CLIMFOR Facultatea de Silvicultura Suceava
CLIMFOR
CLIMFOR Project Identification

Forest response to climate change predicted from multicentury climate proxy-records

in the Carpathian region (CLIMFOR)

Acronym: CLIMFOR
Contract  number: 18 SEE/30.06.2014

Funding: This project is funded by EEA Grants (European Economic Area Financial Mechanism)
and from the state budget.

Budget: 1,021,000 euro

Contract terms: 30.06.2014 to 30.04.2016
Contracting authority: Romanian Ministry of Education (MEN

Contact Person of Contracting Authority 
Daniela Dinica - MEN, Bucuresti, Gen. Berthelot 28-30, Sector 1, 010168, Phone 4056200;4056300


Contractor: Stefan Cel Mare University of Suceava

Contact person for Contractor:   

Catalin Constantin ROIBU
catalinroibu [at] gmail.com
Str. Universitatii, 13, 720229 Suceava,
Phone: + 40 746 544 825


Project summary

The overall goal of the CLIMFOR project is to reconstruct the climate variability for Carpathian region for the past 1000 years and to predict forest response to climate changes.

In light of observations of climate changes over the past century, understanding the climate of the past millennium becomes increasingly important. This enables us placing the changes we witness today in a longer-term context, helping us deciphering both natural and anthropogenic forcing on the climate system.

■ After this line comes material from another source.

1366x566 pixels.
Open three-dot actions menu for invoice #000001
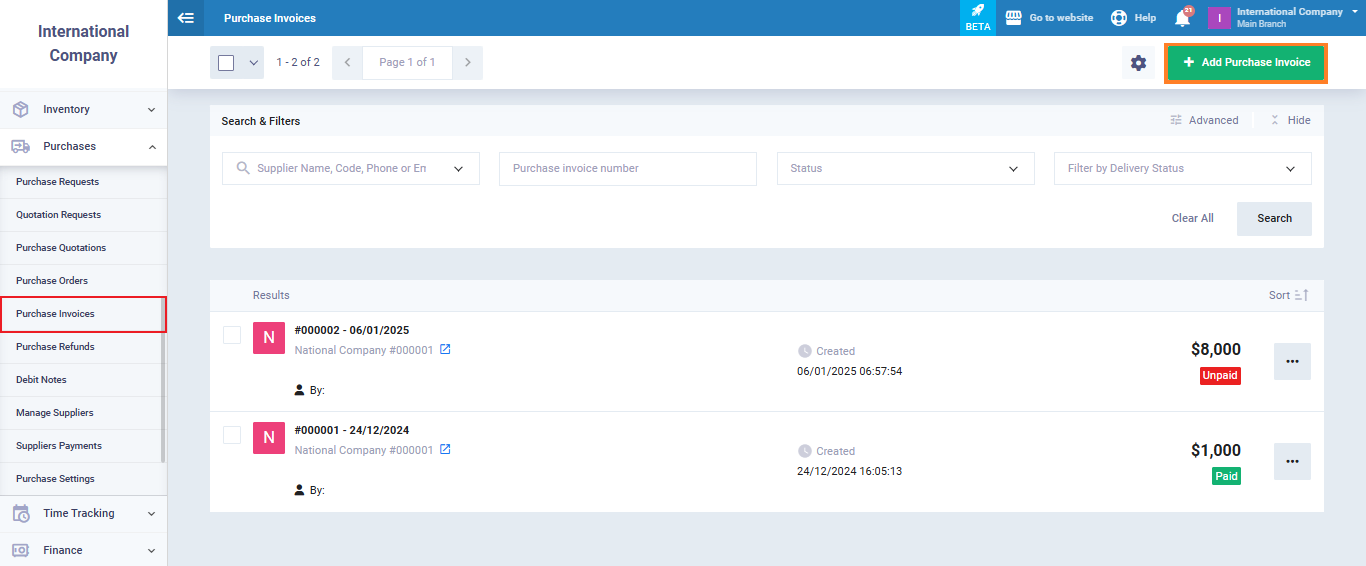coord(1292,462)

In this context, the project "Forest response to climate change predicted from multicentury climate proxy-records in the Carpathian region" (CLIMFOR) will answer one of the most critical questions in climate research: does the magnitude and rate of the 20th century climate change exceed the natural variability in the Carpathian region? Building on this, the project will also answer a second question, of direct importance for future forest management in a changing climate: how did forests respond to past climatic changes of variable magnitude and frequency? As the instrumental records are limited to the past ca. 100 years, it is necessary to obtain paleoclimatic data from different sources, namely the so-called "proxies": tree rings (width, maximum density, stable isotopic composition of cellulose), perennial cave-ice accumulations (annual layer thickness, stable isotopic composition), lacustrine sediments (thickness of annual layers, embedded pollen etc).

Thus, within CLIMFOR, we will supply high-resolution climate reconstructions that capture 1) the magnitude and rate of change of climatic shifts and 2) the magnitude and frequency of extreme events over the last 1000 years. By integrating paleoclimatic data obtained through dendrochronological, climatological, isotopical, glaciological and sedimentological methods we aim to obtain, for the first time in Romania, a precise and complex view of the climatic changes in the Carpathian region during the late-Holocene and Anthropocene.

CLIMFOR will be the successor of a preliminary study, being the only one in Romania where all proxies have be studied, so that all members of the CLIMFOR research team have done previous studies and are familiar with challenges that might arise. This project will consolidate an existing research network in the field of paleoclimatology in Romania and will strengthen present co-operation between Romanian and donor countries and foreign research institutes. Thereby, competitiveness will be gained with respect of the newly launched EU program Horizon 2020.